Un petit mot sur le multijoueur de cet opus, qui a le bon goût de proposer des parties en local. Sur Nintendo Switch, il est ainsi possible de jouer à quatre, en ayant chacun sa console et son jeu, dans la même pièce. Pas de mode en écran splitté pour la console hybride malheureusement ! Il faudra passer par la PlayStation 4 pour y avoir droit. Quant au online, il fonctionne plutôt bien… si ce n’est que les serveurs manquent pas mal de monde pour le moment ! Enfin nous avons pu observer une évolution à ce niveau au cours de notre semaine de test, et sommes plutôt optimistes !
L’art de ne pas se prendre au sérieux
Si avant cela la série ne s’embarrassait pas vraiment de scénario, mais se contentait d’un vague contexte, avec Iron Rain la donne changeait quelque peu. Yuke’s a visiblement à cœur d’offrir de véritables dialogues, aussi ridicules soient-ils, et de permettre aux joueurs de s’identifier plus facilement aux protagonistes… Bon, dans les faits, il faut avouer que l’on s’en cognait déjà pas mal dans Iron Rain, dont tout le monde ou presque sautait les différentes cinématiques à la vitesse de l’éclair.

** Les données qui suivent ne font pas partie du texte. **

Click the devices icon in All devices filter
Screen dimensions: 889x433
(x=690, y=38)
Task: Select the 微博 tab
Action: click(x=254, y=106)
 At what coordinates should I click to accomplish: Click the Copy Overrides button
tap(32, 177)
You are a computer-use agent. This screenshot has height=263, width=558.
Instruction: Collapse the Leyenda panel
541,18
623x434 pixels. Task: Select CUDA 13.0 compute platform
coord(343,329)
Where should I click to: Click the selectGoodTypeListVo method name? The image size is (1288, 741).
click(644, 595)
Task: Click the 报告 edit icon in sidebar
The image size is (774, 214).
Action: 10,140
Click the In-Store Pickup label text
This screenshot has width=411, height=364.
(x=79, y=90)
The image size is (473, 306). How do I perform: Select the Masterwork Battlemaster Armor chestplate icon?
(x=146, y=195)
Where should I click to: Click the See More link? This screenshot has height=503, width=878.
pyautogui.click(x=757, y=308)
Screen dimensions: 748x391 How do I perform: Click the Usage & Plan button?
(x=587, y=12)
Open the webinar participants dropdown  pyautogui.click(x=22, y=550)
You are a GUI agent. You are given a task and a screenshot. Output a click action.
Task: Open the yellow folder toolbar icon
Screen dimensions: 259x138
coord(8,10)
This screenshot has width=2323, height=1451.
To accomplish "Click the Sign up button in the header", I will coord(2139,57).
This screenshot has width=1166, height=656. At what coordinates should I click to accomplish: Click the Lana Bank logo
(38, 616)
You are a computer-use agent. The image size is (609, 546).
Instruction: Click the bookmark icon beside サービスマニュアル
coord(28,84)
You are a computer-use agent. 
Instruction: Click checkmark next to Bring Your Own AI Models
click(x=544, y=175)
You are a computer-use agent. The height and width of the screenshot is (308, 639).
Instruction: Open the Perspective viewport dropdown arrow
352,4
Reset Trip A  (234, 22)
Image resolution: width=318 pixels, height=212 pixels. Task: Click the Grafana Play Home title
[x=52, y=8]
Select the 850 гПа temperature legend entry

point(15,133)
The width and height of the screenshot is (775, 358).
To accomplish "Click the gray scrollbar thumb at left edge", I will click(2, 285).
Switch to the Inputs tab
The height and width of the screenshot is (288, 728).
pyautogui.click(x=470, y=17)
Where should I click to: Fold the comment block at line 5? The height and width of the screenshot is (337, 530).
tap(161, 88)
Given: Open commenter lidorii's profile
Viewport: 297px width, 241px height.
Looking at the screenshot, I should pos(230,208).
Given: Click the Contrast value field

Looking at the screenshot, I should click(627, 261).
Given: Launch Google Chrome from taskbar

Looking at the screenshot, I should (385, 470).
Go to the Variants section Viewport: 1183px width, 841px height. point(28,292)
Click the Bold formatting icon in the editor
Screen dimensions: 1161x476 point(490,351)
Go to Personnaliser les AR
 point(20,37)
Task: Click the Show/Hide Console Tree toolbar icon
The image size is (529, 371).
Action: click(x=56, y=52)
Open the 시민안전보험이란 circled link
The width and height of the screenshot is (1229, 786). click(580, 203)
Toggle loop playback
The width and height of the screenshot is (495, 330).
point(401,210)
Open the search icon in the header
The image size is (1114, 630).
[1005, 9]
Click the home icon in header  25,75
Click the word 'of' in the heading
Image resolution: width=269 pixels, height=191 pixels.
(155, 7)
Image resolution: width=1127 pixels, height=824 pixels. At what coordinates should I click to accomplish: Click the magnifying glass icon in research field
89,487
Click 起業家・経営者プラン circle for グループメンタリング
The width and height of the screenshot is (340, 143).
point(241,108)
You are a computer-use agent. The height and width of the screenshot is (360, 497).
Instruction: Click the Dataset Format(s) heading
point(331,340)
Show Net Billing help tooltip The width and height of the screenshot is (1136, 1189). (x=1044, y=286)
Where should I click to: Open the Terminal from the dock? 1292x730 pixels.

Chez World Brothers, cette composante « scénaristique » (remarquez à nouveau les énormes guillemets) a presque de quoi agacer sur le long terme. On sent bien la bonne volonté du développeur, mais il ne suffit malheureusement pas de cela. En vérité, tout aurait été plus simple et agréable s’il était possible de sauter les dialogues, comme de vulgaires cinématiques, d’une pression de touche. Mais il faudra malheureusement supporter ces personnages surjouant continuellement, leurs doublages parfois à la limite du supportable, et cette vague histoire complètement débile, même en online…
On soulignera tout de même le fait que Yuke’s ait pris l’initiative de rassembler différents personnages (autrement dit classes) des opus précédents, jusqu’à Monster Attack sur PlayStation 2. De quoi rappeler de bons souvenirs aux fans de la première heure, qui pourront jouer avec leurs classes favorites et les améliorer, quand ils ne seront pas tentés par les nouveaux venus aux attaques spéciales parfois bien pratiques (on pense par exemple à la déesse égyptienne et ses tornades). Un fan service évident mais qui fonctionne à merveille, au même titre que la collectionnite aiguë qui peut s’emparer de certains joueurs désirant collecter tous les personnages du jeu.
Dans le même ordre d’idée, on retrouve dans World Brothers certaines maps d’autres épisodes, notamment le Londres de Invaders From Planet Space, ou encore différents morceaux piqués au hasard dans la bande-son de la série. Heureusement d’ailleurs, parce que sans ça l’aspect musical de cet opus ferait un peu tâche, avec ses tracks électro-pop qui tournent en boucle.